Так вот — поэтические вечера были тогда единственной отдушиной, единственной, где можно было почерпнуть… ну, духовную информацию, понимаешь… Это было несколько необычно — поэтому люди валили на вечера. И они ждали от поэзии чуда. Лекарства ждали от своих бед. Потом постепенно поэзия заняла свое место, бум кончился. Истинные любители поэзии остались, но их никогда не было очень много. А любопытные отсеялись. И сейчас…
— Но вот же, не далее как вчера, — использовал паузу я, — мы были свидетелями тому, как полторы тысячи человек, едва уместившиеся в зале, устроили овацию поэту Окуджаве… Пришли на встречу те, кто совсем недавно оставил Россию, и те, кто живет в эмиграции десять-пятнадцать лет. Там были представлены все слои общества! Так что, можно считать, мы наблюдали отражение энтузиазма современного российского народонаселения… Энтузиазма, проявляемого, как мне кажется, не только в связи с абстрактной любовью к авторской песне…
— Ты что имеешь в виду? — остановил меня Булат. Этого я почти ожидал, потому что знал, как не любит он, когда в разговоре с ним или просто в его присутствии говорят о достоинствах его книг, о его личной популярности… Убедиться в этом я имел возможность очень много раз.
— Я имею в виду отношение к поэту вообще — и к Окуджаве, в частности… — попробовал упорствовать я.
— Не будем обольщаться, — не согласился Булат. — Потому что многие здесь все-таки тоскуют по России. И я для всех — олицетворение России, вот в чем дело, понимаешь… У них это связано с молодостью, с надеждами…

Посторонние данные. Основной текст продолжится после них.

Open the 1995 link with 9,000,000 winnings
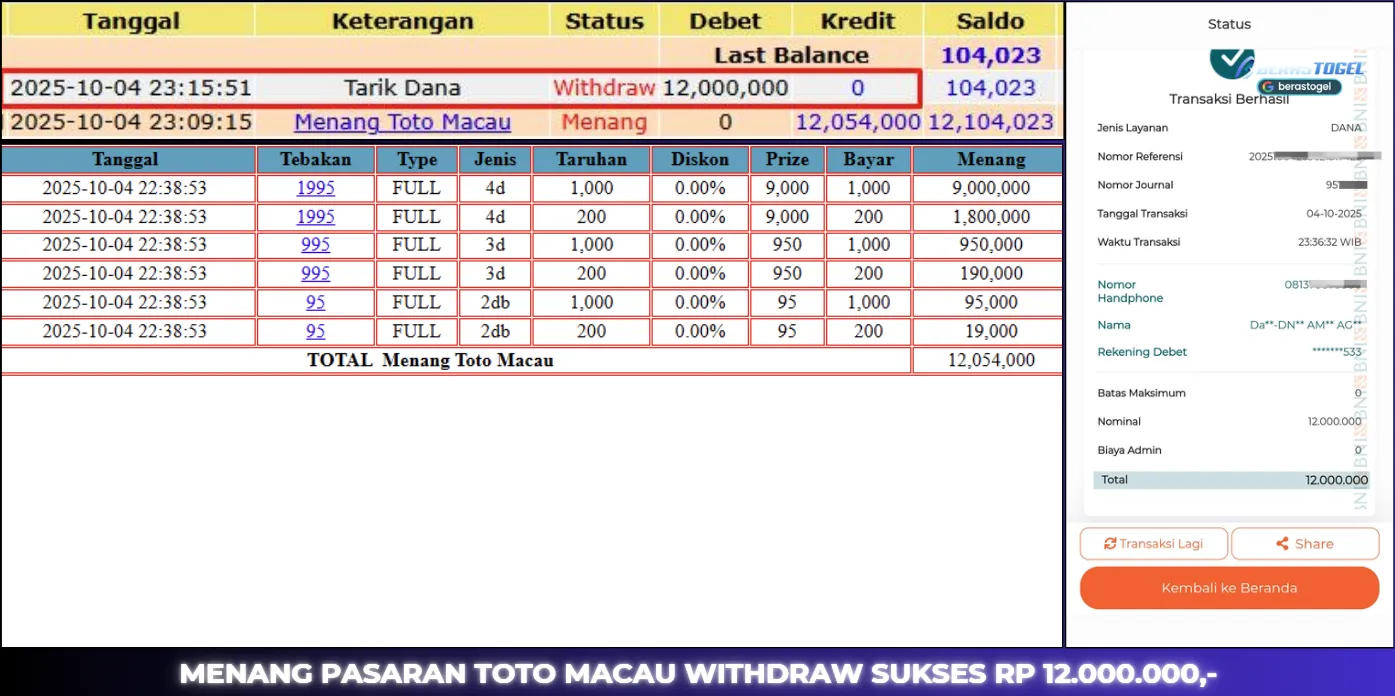The image size is (1395, 696). [x=316, y=188]
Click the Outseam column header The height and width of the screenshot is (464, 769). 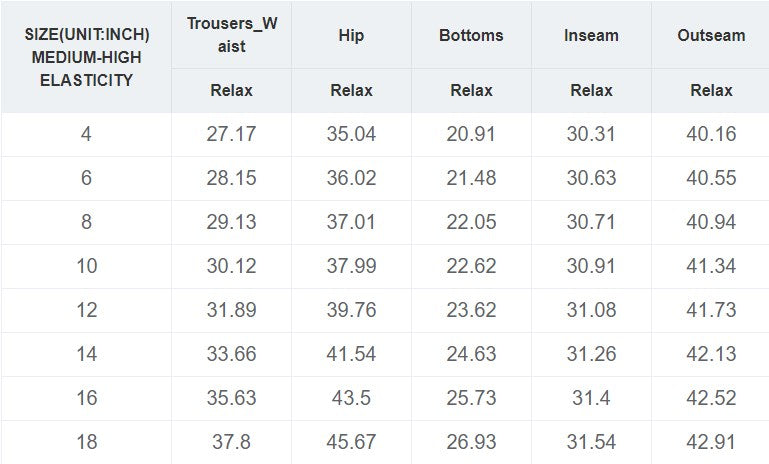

— Значит, все же ипостась поэта-кумира, поэта-пророка сохранилась — пусть не в полной мере, но применительно к определенному поколению людей и к определенной группе литераторов, — настаивал я. — Я думаю, что та часть людей из эмиграции, которая пришла на выступление, она достаточно представительна — и, наверное, для российского населения тоже.
— Может быть… Может быть… Должен тебе сказать, что я никогда на свой счет не обольщался: я всегда считал, что мои успехи, как и любой успех, связаны не столько с моими данными, сколько с качеством совпадения меня с потребностью времени. Вот потому я так прозвучал. А не потому, что я очень большое явление. Нет, — после недолгой паузы продолжил он, — если бы я сегодня вдруг появился с теми своими песнями, такого впечатления это, конечно бы, не произвело. Совсем другая атмосфера сейчас, совершенно другие запросы… Но я — как история уже, понимаешь…
— Признаюсь, я не однажды думал по этому поводу, пытался понять: время — да, совпадение — да… Но присутствует здесь еще нечто. — Не удержавшись, я снова нарушил табу, наложенное Окуджавой на собеседника: «меня при мне не обсуждать!» — Я вижу это нечто, главным образом, в противостоянии сомнительной концепции, выраженной поэтическими же, вроде бы, средствами — «Добро должно быть с кулаками…». И Куняев в этом утверждении вовсе не одинок. Все творчество Окуджавы — это утверждение чего-то совершенно противоположного: добро должно быть добро!
— Конечно, конечно! Кулак — это символ жестокости. Насилия. Ну, я не знаю, я себя обсуждать не хочу. Я никогда себя не анализировал, это не моя задача…
Естественно. И мне оставалось лишь найти оправдание тому, что граница, допускаемая Булатом, снова оказалась мною нарушенной.
— Я просто ищу объяснения. Препарировать писательское творчество, на мой взгляд, вообще задача малоблагодарная. Вот написалось и написалось… С чем, конечно, не согласятся специалисты, ибо профессией их как раз являются подобные исследования.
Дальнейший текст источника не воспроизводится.